Sunday, April 24, 2011
Wild & Free Tourism
In early April, I walked the back roads of Nevada on a wild horse photo safari. Guided by photographer Mark Terrell, members of the Society for Children’s Book Writers & Illustrators (SCBWI) sketched, photographed and wondered at the beauty of wild Nevada.
During Part I of the SCBWI mentorship conference last year, two wild horses ventured near the Saint Mary's Art Center in Virginia, City and attendees' excitement led me to suggest a "horse hike" for Part 2 of the conference.
To say there was enthusiasm for the idea is an understatement.
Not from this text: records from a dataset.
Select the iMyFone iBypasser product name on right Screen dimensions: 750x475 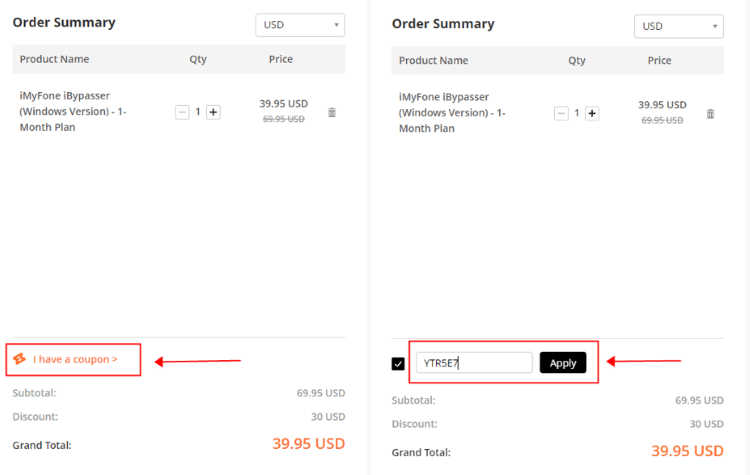[452, 113]
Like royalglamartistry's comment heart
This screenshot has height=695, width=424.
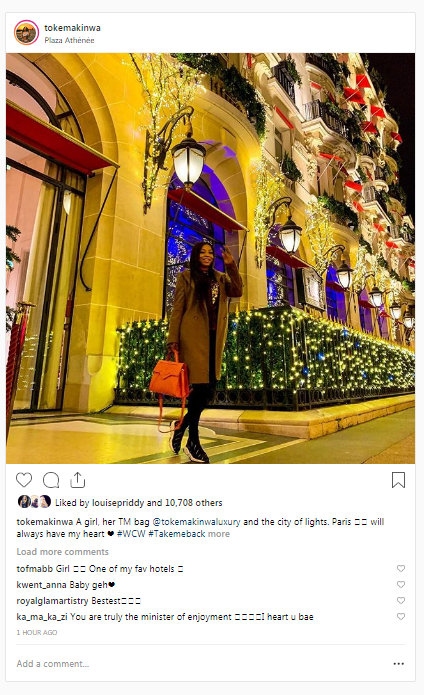tap(401, 600)
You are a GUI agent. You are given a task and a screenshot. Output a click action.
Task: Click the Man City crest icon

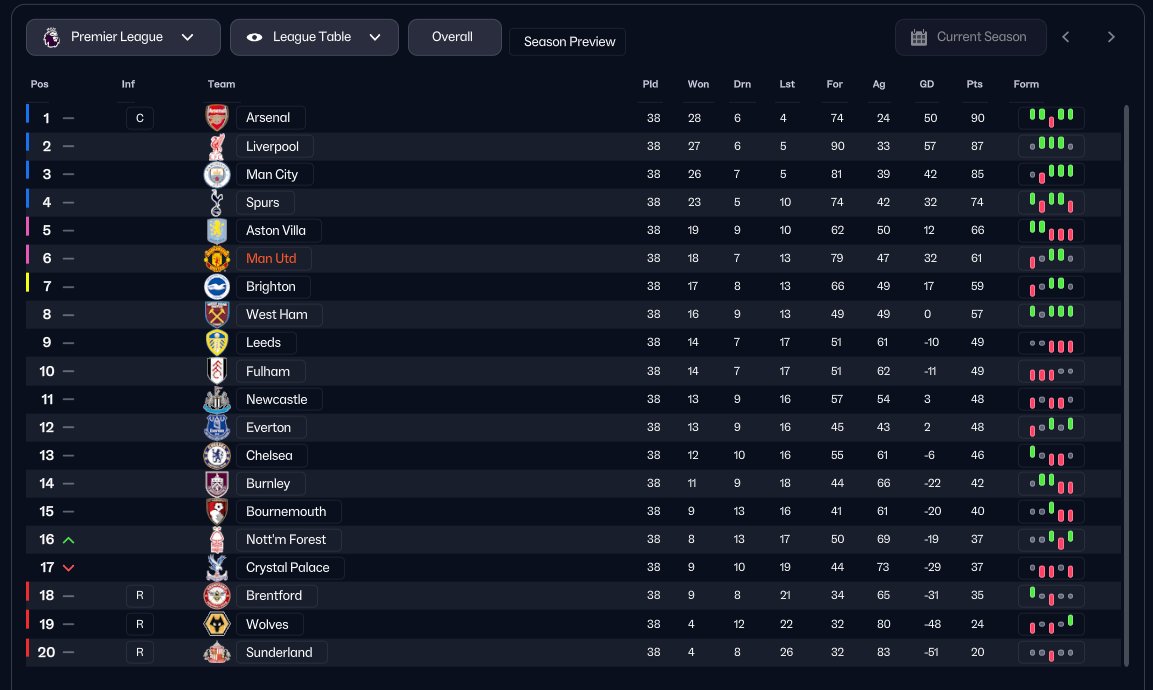217,175
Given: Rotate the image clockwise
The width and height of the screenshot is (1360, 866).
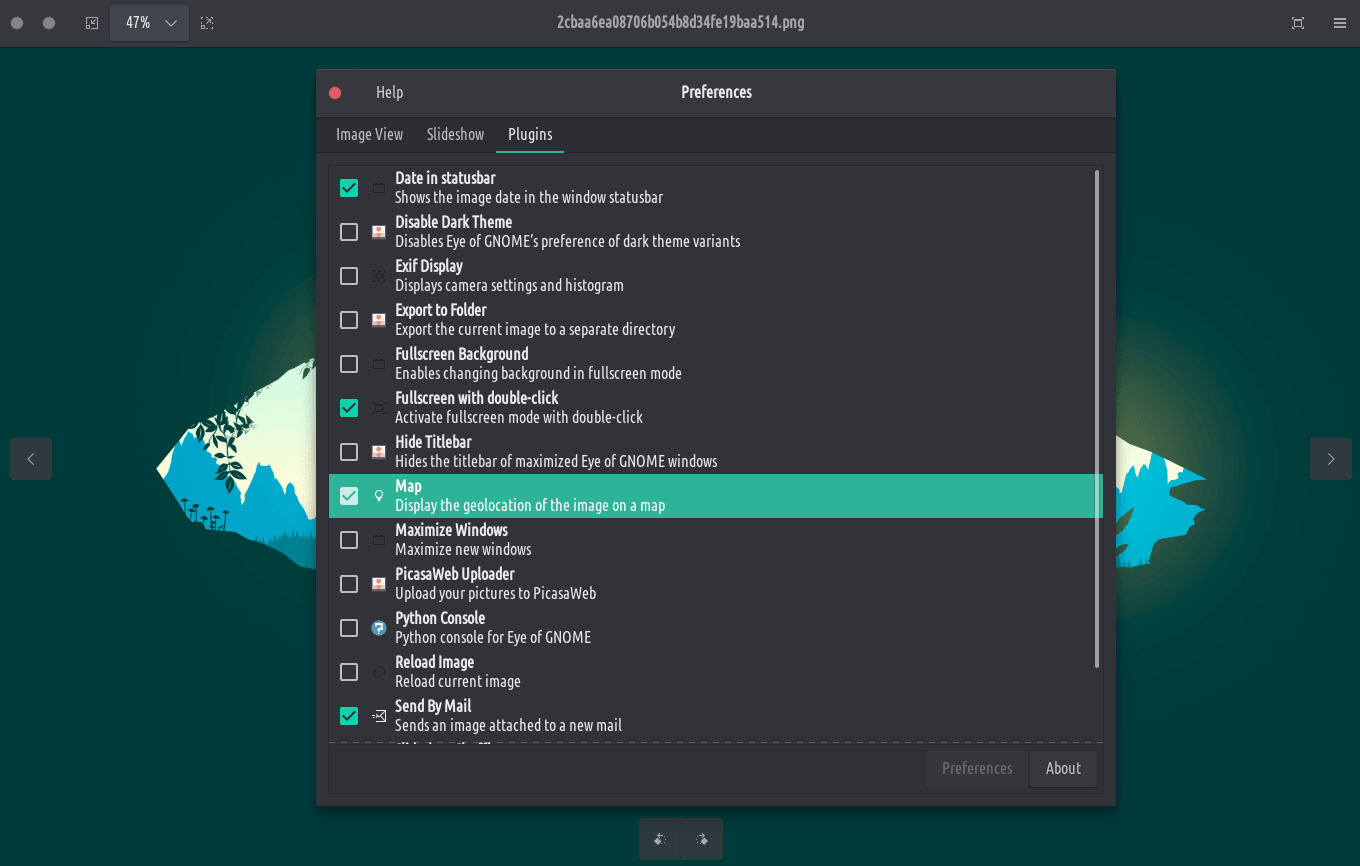Looking at the screenshot, I should tap(702, 839).
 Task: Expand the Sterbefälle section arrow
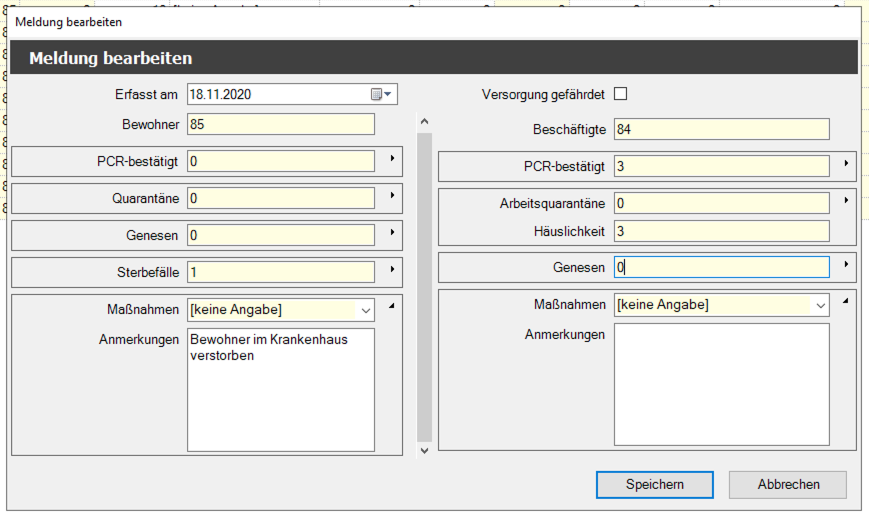pos(391,270)
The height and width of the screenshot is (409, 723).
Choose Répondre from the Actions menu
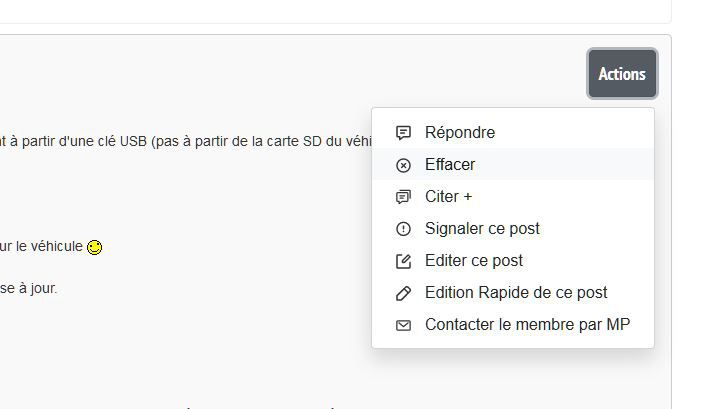pos(459,132)
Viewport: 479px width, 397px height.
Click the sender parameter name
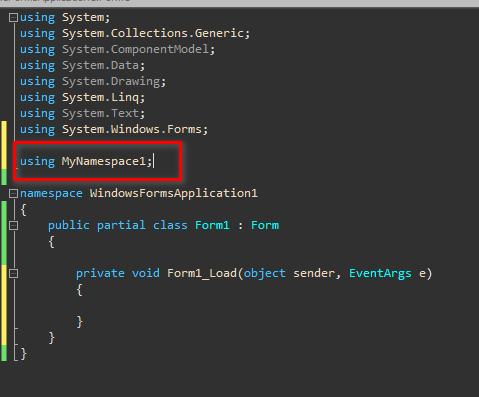click(x=314, y=273)
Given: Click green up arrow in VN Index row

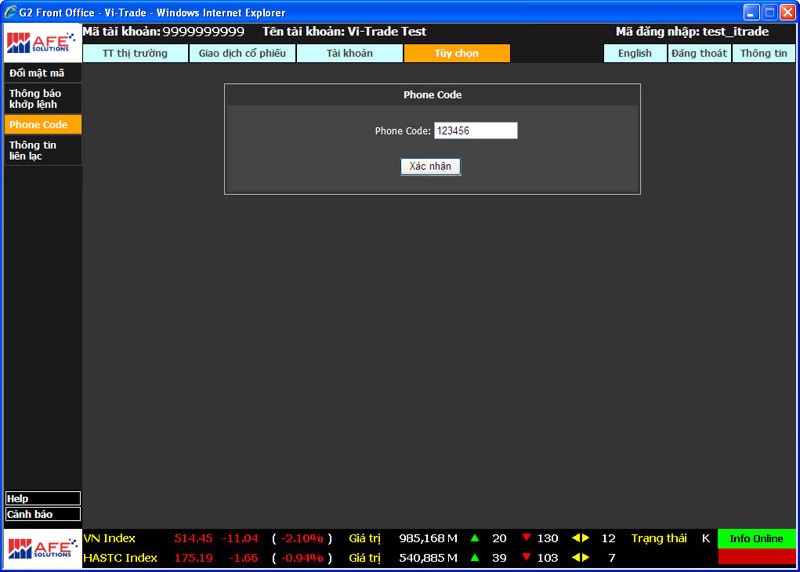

The "horse hike" turned into a huge perk of the conference. One trek expanded to two, then three, so visitors could venture forth in small enough groups that they'd still see natural wild horse behavior.
Without exception, visitors were awed by the landscape and animals. Negative publicity had led them to expect ravaged rangelands and starving mustangs. Instead, they saw sleek wild horses, frisky foals and breathtaking basin-and-range scenery. They heard wild birdsong and smelled sagebrush they'd only read about and vowed to return with family and friends.
I want wild horses saved because I believe in their intrinsic value. Those who don't "get" the value of Nature, should be able to appreciate their money-making potential.
Multi-use of open lands must include low-impact tourism. Motels and restaurants, gas stations and gift shops -- especially in struggling rural areas -- can benefit from wild horse tourism, without up-front investment. The horses are already here and, left alone, will take care of themselves.
Wild horse tourism is a green money-maker, but virtually untapped. The SCBWI group searched Virginia City shops for wild horse memorabilia -- tshirts, mugs, books, even postcards -- and went home empty-handed.
When I snagged wild horse caps from the Wild Horse Preservation League, they became prized mementos.
Even brief glimpses of mustangs make people want to return to Nevada.
SCBWI's wild horse hike jump-started plans for an "Art of the Wild Horse" convention. Facebook, Twitter and blog
postings about the wild horse adventure have touched off wild horse fever nationwide, and in other countries.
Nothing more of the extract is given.